« C’est pas moi, c’est toi », le nouveau Mhairi McFarlane
Comédie romantique·4 min de lecture
Ceux qui traînent ici depuis un moment le savent déjà : je suis une très grande fan de Mhairi McFarlane. Parce que c’était nous avait été mon coup de cœur de 2014, Comme si c’était toi mon premier coup de cœur de 2015. J’attendais donc son troisième roman traduit avec une impatience assez peu digne, et j’ai eu la joie de constater que le titre français avait ENFIN été traduit correctement.
C’est pas moi, c’est toi est sorti chez Milady en octobre dernier, traduit par Odile Carton. Je l’ai lu en trois soirées, dont une où j’ai clairement dépassé l’heure raisonnable pour quelqu’un qui doit se lever le lendemain.
Le pitch : Delia demande son compagnon en mariage, et découvre dans la foulée qu’il la trompe. Premier réflexe, celui que je trouve terriblement juste, elle se dit que c’est sa faute à elle. Si rien n’est plus comme avant, c’est encore sa faute. Sauf que son ex remue ciel et terre pour la récupérer, ce qui pose tout de même une question sur la répartition des torts.
Une héroïne qui arrête de s’excuser
Ce que McFarlane réussit mieux que beaucoup d’autrices de comédie sentimentale, c’est le portrait d’une femme qui a passé des années à se rendre petite. Delia n’est pas une potiche, elle n’est pas non plus une héroïne de magazine qui va se reconstruire en changeant de coupe de cheveux. Elle est drôle, un peu maladroite, très attachée à ses habitudes, et elle a pris le pli d’endosser les erreurs des autres.

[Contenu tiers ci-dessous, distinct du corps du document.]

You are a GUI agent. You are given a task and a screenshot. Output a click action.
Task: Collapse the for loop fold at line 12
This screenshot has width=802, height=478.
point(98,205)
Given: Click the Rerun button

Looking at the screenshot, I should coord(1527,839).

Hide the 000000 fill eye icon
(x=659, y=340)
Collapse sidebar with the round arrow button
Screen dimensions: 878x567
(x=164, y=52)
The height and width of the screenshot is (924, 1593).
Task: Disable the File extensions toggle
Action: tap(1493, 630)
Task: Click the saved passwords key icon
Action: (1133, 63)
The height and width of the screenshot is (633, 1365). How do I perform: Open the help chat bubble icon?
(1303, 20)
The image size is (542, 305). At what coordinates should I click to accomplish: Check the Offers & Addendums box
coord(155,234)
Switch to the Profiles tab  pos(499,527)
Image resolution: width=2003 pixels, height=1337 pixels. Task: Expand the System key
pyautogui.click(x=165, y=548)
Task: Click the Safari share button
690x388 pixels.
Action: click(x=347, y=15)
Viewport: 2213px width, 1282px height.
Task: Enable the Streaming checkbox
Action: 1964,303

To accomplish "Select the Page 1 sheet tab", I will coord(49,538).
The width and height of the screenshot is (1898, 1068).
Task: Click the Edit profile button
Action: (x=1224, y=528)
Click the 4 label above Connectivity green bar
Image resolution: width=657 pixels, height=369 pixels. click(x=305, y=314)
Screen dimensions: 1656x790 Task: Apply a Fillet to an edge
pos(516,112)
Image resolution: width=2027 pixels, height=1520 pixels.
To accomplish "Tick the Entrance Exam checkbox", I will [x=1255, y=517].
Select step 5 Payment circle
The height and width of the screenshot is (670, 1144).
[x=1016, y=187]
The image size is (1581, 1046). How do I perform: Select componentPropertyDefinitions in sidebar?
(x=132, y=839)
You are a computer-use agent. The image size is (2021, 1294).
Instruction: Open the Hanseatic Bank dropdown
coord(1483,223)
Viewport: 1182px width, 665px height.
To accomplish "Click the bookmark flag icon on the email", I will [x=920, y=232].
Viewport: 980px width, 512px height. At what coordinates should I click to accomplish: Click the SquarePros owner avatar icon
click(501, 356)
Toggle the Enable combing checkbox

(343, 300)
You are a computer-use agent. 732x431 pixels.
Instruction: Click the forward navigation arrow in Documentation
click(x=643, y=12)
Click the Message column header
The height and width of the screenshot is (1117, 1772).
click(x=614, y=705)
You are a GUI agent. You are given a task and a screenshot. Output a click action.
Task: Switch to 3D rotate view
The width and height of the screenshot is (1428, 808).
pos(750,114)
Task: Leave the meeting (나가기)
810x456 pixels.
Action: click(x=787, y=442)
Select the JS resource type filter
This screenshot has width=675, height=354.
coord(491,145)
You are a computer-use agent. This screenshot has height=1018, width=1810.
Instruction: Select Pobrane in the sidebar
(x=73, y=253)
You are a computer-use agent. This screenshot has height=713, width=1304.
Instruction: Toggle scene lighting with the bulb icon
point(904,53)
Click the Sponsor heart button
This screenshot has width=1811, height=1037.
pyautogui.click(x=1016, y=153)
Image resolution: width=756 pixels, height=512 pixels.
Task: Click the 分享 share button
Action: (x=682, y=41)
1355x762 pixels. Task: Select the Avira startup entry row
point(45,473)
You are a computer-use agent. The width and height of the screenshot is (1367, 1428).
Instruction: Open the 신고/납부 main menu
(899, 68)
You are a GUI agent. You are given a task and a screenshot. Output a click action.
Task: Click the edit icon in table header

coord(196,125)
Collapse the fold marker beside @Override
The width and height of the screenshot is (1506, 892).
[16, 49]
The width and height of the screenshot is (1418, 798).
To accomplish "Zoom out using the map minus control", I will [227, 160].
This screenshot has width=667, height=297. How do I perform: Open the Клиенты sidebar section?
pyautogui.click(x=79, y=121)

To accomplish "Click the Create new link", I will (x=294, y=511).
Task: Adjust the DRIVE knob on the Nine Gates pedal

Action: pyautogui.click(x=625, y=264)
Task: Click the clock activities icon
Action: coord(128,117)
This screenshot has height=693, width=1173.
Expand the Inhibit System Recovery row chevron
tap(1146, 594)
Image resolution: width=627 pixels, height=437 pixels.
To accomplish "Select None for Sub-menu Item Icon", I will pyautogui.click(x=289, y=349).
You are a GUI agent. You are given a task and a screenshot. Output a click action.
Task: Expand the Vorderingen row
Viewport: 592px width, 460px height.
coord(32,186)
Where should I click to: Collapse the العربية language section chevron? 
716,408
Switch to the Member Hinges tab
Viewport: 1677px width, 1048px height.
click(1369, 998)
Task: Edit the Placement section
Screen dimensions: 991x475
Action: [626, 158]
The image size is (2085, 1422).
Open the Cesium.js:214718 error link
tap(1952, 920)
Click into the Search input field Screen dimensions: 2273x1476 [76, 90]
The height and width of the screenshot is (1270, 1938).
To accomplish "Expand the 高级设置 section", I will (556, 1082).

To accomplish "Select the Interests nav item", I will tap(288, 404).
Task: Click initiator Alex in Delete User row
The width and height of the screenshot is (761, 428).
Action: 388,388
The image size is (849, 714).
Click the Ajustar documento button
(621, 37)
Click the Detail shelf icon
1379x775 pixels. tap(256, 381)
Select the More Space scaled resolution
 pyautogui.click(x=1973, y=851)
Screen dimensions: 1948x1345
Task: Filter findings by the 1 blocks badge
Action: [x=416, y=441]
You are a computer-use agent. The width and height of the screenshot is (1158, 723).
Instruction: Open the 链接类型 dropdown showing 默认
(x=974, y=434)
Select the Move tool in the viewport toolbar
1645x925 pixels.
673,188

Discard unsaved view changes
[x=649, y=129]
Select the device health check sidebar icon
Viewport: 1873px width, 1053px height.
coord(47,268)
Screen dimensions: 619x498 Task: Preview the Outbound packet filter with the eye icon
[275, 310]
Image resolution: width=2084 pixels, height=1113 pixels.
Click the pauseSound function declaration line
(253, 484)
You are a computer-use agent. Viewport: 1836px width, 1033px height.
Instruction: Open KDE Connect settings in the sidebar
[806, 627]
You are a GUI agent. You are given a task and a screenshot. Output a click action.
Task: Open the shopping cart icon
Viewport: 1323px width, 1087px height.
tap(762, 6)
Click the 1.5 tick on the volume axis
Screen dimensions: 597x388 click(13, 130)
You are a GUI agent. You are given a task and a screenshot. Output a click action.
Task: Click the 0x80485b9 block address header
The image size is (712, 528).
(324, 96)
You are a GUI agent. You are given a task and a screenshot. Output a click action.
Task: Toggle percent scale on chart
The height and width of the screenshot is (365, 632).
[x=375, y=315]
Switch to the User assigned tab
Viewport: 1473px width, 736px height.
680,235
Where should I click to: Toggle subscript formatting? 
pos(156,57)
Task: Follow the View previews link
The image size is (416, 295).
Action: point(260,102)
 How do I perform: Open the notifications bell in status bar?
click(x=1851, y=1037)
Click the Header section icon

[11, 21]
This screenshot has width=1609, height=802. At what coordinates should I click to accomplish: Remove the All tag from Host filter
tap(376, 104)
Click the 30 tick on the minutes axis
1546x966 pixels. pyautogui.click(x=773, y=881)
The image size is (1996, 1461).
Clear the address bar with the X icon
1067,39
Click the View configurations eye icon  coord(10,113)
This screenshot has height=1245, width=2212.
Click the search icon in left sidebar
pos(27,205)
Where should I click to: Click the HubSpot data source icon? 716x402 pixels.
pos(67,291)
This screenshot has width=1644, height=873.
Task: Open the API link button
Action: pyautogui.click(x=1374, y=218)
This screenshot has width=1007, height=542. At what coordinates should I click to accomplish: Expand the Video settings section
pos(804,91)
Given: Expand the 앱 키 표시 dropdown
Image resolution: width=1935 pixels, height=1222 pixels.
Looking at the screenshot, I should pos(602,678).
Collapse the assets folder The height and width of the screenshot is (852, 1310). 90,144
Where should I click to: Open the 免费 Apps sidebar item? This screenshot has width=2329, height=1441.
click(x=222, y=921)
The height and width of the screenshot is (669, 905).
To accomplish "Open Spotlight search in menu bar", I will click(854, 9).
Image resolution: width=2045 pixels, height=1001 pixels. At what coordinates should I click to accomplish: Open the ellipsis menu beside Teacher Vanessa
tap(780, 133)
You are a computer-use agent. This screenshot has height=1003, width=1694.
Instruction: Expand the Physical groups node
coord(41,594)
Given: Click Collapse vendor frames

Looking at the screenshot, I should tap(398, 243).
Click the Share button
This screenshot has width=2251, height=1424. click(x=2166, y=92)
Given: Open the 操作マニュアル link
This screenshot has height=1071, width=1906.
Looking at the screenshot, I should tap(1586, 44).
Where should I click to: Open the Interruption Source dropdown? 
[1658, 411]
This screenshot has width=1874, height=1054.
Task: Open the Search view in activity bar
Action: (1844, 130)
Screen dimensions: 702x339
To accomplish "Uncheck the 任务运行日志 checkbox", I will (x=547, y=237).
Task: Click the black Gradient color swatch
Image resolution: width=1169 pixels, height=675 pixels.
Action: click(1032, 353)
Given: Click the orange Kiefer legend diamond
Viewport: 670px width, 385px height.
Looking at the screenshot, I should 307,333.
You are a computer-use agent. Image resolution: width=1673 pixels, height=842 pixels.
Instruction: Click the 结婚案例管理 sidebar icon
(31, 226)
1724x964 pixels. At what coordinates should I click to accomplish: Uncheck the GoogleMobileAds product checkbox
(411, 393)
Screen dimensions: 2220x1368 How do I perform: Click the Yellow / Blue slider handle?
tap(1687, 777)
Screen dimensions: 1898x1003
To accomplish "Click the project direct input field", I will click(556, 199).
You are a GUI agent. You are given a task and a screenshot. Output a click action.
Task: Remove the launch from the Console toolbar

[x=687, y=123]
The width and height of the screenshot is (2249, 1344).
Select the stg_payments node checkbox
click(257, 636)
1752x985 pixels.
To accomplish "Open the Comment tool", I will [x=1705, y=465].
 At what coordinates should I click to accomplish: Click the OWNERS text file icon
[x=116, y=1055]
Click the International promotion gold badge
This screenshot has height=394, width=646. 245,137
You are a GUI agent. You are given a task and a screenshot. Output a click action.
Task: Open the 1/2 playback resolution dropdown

Le roman raconte le lent déplacement de ce curseur. Delia quitte Newcastle pour Londres, atterrit dans un boulot franchement louche auprès d’un patron excentrique, croise un journaliste beaucoup trop séduisant pour être honnête, et découvre au passage qu’elle est capable de dire non. Ce n’est pas une transformation spectaculaire, c’est une série de petits refus qui s’accumulent. Ça sonne juste.
J’ajoute une chose qui compte pour moi : Delia a un talent, un vrai, qu’elle a rangé dans un tiroir. Le roman s’en sert sans en faire tout un plat, et ça donne une belle idée de ce qu’on abandonne quand on se met en retrait de sa propre vie.
L’humour anglais, le vrai
McFarlane est écossaise et ça se sent à chaque page. Son humour ne repose pas sur des situations grotesques mais sur les dialogues, les silences gênés, les phrases que les gens prononcent quand ils voudraient dire l’inverse. J’ai ri à voix haute plusieurs fois, notamment dans les scènes de bureau, qui sont un festival de mauvaise foi ordinaire.
Et puis il y a cette capacité à passer de la vanne à l’émotion sans qu’on voie la couture. Une réplique qui fait sourire, deux lignes plus loin une phrase qui vous cueille. C’est ce mélange qui me fait revenir vers elle roman après roman, alors que je me méfie de plus en plus des comédies romantiques anglaises produites à la chaîne.
Un mot sur la traduction, puisque le titre m’a fait grincer des dents pour les précédents. Ici, le travail d’Odile Carton restitue le rythme des échanges sans lisser les aspérités. Les blagues tombent au bon endroit, ce qui n’est jamais gagné d’avance quand on traduit de l’humour britannique.
Mon petit bémol
Je vais faire ma difficile deux minutes. Le roman est long, et le milieu s’étire. Il y a une intrigue secondaire côté travail qui prend beaucoup de place et qui m’a moins captivée que la reconstruction de Delia. J’aurais signé pour cinquante pages de moins et un final un peu plus resserré.
Autre chose, et là c’est vraiment une affaire de goût : j’ai trouvé l’ex un peu trop bien traité par le récit. McFarlane refuse de faire de lui un monstre, ce qui est courageux et honnête, mais j’avoue avoir eu envie qu’on le laisse tranquillement dans son coin pendant deux ou trois chapitres.
Cela dit, ce sont des broutilles. On tient là une comédie sentimentale intelligente, écrite par quelqu’un qui aime ses personnages sans les prendre pour des idiots, avec une héroïne qui finit par regarder les choses en face. Si vous cherchez une lecture pour les jours creux entre Noël et le Nouvel An, elle fera très bien l’affaire.
Et si vous ne connaissez pas encore l’autrice, commencez par Parce que c’était nous. Vous m’en direz des nouvelles, et vous aurez ensuite deux romans d’avance, ce qui est une position très confortable en plein hiver.